◆ What this exercise asks
1. Name every person in the STEM faculty text.
2. Pick up the STEM faculty text from where it stops and keep writing.
━━━ Text segment
UP CLOSE AND PERSONAL: NEW PERSPECTIVES ON STEM

In the elements.

Metz and Laird
Professors Neil Laird and Nick Metz and students stop for a selfie during a summer geoscience field course focused on forecasting and observing severe storms. With student researchers, Laird and Metz study severe weather across the country, from tornados in the Great Plains to the winds on Mt. Washington to lake-effect snow in Western New York (an ongoing project funded by the National Science Foundation). Metz, now associate provost, says that faculty research grants fuel teaching and amplify the ways that “the engagement of our faculty can support our students” throughout the academic year and during the summer, both in the classroom and in the field.

Across the universe.

Hebb
Associate Professor of Physics Leslie Hebb captures the face of the crescent moon with the telescope in the Richard S. Perkin Observatory near the Houghton House arts campus. Hebb was recently awarded a grant from the National Science Foundation to study magnetic activity on low mass stars using data from NASA’s Kepler satellite. With colleagues and student collaborators, she is searching for planets around bright stars using an optical device called an Engineered Diffuser, which minimizes “sources of uncertainty in the light output of the star, especially the effect known as scintillation” — what most people think of as twinkling. As recently published research indicates, Hebb’s observations and analysis have helped confirm the existence of several extrasolar planets.

Mentorship. Collaboration. Meaning.
━━━━━━
━━━ Data listing
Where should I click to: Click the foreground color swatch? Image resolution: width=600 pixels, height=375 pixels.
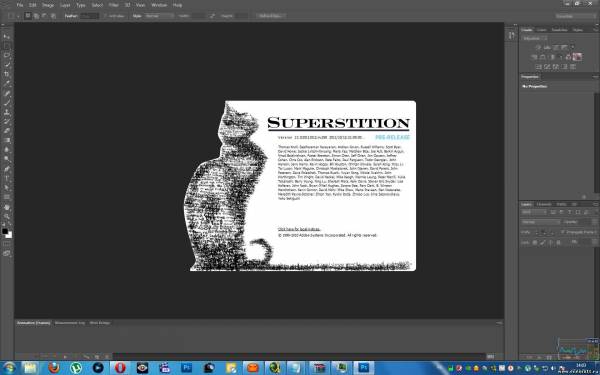click(5, 231)
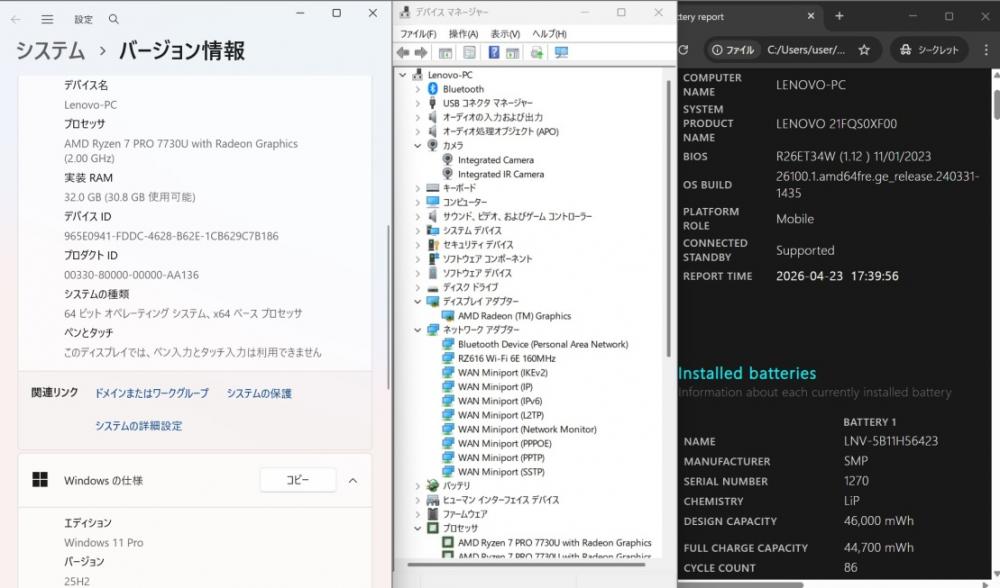Viewport: 1000px width, 588px height.
Task: Click the search icon in Settings
Action: (113, 19)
━━━━━━
◆ Answers for this exercise
1. Neil Laird, Nick Metz, Leslie Hebb

2.
Miller
Professor of Chemistry Justin Miller meets with Jonah Silverman ’23, Haley Sax ’23, Madison Stewart ’23 and Rielly Harrison ’23. As part of Miller’s research group, they are searching for pathways toward new anticancer drugs and synthesizing candidate compounds to test in cell biology courses taught by Professor of Biology Sigrid Carle ’84. Miller, who is also the faculty advisor to the Health Professions program, notes that the most meaningful science education is holistic, combining classroom learning, advising and research with a clear sense of how it all fits together. “An educator needs to connect with students, to understand them as people and to appreciate their thought processes,” Miller says. Given the different ways students learn and the range of reasons they enroll in a given course, “the challenge facing a professor is to make the subject relevant, interesting, and approachable for every student, so that each is able to answer the question, ‘What have I learned, and why is it worthwhile?’”

Space and place.

Scandling
Students delve into data aboard the William Scandling. Under the direction of Associate Professor of Environmental Studies Kristen Brubaker and Finger Lakes Institute Lab Manager Trevor Massey, they explore Seneca Lake and its ecosystems, using limnological tools and equipment to compare the physical, chemical and biological properties of the lake at different depths and locations.